(Stored items from a collection)
§
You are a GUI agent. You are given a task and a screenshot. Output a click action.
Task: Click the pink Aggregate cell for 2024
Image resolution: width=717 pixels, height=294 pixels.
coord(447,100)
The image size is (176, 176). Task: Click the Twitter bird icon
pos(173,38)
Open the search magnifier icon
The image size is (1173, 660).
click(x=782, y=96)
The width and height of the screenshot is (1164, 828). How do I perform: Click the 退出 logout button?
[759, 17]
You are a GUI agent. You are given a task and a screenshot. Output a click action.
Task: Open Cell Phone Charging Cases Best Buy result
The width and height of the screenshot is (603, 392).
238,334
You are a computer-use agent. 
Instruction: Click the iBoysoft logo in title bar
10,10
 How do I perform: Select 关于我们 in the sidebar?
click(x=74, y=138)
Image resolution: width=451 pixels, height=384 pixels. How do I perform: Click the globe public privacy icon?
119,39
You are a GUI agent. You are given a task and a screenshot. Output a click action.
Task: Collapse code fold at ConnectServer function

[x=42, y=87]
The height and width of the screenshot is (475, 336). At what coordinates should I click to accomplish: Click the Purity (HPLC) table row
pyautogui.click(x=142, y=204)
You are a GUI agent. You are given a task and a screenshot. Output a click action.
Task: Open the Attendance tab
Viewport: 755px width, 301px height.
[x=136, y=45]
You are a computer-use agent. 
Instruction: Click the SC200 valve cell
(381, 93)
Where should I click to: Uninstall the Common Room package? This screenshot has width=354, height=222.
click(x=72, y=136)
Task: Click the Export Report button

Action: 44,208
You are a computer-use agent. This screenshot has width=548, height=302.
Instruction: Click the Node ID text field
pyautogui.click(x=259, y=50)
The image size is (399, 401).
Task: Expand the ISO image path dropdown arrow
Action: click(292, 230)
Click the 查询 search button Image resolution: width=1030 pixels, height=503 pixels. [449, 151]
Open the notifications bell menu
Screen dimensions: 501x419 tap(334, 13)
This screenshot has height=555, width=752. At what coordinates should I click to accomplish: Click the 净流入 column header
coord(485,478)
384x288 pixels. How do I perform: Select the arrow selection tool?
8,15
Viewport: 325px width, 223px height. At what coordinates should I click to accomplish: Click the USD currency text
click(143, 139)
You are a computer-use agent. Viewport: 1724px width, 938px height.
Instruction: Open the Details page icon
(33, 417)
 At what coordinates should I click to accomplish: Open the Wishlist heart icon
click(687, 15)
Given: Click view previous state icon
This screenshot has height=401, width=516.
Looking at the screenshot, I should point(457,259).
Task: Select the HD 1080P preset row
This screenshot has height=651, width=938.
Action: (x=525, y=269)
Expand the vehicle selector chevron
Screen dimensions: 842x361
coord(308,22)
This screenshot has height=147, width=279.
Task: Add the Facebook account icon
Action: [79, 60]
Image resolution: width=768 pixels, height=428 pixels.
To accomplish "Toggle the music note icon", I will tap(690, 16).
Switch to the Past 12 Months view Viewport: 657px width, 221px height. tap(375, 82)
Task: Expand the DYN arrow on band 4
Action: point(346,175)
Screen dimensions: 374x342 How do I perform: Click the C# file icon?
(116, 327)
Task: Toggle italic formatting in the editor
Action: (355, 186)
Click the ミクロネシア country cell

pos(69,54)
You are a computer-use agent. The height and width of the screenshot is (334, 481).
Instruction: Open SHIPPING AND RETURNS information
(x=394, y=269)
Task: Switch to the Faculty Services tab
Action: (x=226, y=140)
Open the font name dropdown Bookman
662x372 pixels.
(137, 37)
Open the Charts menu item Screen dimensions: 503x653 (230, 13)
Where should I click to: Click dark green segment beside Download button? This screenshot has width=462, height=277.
§
§ **PROBLEM**:
Scan the lines above for the word "search". Return each one that has it.

§ **WRITTEN RESPONSE**:
Open the search magnifier icon
Click the 查询 search button Image resolution: width=1030 pixels, height=503 pixels. [449, 151]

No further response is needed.